→ **Prompt**:
Please pull out each line of the data below that contains the word "dimensions". Case counts.

#### Material supplied ####

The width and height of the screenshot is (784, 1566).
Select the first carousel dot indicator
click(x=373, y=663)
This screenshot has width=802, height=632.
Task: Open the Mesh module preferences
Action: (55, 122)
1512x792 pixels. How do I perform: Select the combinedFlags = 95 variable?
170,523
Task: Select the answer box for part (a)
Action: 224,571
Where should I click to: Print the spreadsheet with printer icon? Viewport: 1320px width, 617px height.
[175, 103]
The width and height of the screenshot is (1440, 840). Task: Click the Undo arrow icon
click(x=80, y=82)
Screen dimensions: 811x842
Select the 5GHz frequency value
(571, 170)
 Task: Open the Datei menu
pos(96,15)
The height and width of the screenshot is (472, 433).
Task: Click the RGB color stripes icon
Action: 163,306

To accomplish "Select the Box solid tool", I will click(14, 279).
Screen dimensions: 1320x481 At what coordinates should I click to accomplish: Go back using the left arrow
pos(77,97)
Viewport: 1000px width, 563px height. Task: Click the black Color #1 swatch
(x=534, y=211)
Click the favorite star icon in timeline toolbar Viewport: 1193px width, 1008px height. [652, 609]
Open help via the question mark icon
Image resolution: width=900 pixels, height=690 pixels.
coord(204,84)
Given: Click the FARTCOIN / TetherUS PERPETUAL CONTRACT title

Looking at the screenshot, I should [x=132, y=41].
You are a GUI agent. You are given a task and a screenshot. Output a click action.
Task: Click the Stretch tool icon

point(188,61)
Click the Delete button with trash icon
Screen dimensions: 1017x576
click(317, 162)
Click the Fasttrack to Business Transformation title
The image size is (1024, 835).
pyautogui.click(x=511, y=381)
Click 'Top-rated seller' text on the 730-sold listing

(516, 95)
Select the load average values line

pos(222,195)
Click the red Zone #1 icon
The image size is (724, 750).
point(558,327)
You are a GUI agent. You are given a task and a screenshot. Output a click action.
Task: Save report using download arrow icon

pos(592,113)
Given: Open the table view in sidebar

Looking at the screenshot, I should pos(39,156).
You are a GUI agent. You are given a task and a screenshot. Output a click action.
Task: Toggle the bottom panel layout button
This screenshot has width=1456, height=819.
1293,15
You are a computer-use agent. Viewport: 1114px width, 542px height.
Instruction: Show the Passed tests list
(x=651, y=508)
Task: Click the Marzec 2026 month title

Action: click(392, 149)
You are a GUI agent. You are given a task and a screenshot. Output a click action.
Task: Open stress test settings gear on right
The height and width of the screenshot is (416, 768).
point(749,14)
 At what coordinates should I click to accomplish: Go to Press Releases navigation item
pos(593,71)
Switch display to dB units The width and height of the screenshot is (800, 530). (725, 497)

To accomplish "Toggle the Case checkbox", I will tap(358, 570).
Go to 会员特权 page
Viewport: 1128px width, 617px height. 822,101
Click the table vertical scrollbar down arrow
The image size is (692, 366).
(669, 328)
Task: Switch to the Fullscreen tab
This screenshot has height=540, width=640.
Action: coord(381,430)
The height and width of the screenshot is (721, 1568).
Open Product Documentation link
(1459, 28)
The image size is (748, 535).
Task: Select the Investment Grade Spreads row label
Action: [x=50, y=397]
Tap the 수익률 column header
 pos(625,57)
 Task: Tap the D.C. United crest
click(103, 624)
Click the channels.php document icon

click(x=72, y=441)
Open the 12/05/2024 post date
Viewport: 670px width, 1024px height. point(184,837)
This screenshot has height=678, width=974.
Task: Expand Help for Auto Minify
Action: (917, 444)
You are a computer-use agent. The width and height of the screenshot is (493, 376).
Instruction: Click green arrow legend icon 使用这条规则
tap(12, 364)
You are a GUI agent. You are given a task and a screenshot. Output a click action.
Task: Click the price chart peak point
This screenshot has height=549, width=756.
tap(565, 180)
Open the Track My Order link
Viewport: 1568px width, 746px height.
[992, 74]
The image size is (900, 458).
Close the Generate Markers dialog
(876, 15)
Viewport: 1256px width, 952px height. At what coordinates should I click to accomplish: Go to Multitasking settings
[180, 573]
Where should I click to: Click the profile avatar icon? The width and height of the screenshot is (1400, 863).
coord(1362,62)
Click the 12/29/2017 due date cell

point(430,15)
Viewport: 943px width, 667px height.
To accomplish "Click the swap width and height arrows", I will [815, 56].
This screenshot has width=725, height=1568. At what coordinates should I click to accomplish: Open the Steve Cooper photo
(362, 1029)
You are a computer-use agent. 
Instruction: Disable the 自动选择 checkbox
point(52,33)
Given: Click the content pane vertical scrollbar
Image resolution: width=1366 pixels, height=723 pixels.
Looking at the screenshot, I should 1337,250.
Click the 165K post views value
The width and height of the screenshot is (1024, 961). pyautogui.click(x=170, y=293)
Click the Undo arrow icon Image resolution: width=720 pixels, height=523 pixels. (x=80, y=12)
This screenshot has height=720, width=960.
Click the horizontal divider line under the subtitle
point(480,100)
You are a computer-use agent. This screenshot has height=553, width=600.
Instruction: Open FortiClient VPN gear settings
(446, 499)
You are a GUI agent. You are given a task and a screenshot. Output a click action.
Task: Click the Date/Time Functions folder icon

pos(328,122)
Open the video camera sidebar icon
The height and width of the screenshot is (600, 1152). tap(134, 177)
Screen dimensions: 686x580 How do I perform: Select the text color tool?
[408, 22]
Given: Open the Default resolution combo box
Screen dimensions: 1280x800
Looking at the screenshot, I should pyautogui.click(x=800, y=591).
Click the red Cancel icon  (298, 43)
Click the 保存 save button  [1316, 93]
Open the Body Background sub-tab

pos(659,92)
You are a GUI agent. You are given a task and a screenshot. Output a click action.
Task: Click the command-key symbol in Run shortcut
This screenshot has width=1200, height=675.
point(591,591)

####

→ **Answer below**:
Screen dimensions: 811x842
Screen dimensions: 1320x481 At what coordinates should I click to accomplish: Go back using the left arrow
Screen dimensions: 1017x576
Screen dimensions: 686x580 How do I perform: Select the text color tool?
Screen dimensions: 1280x800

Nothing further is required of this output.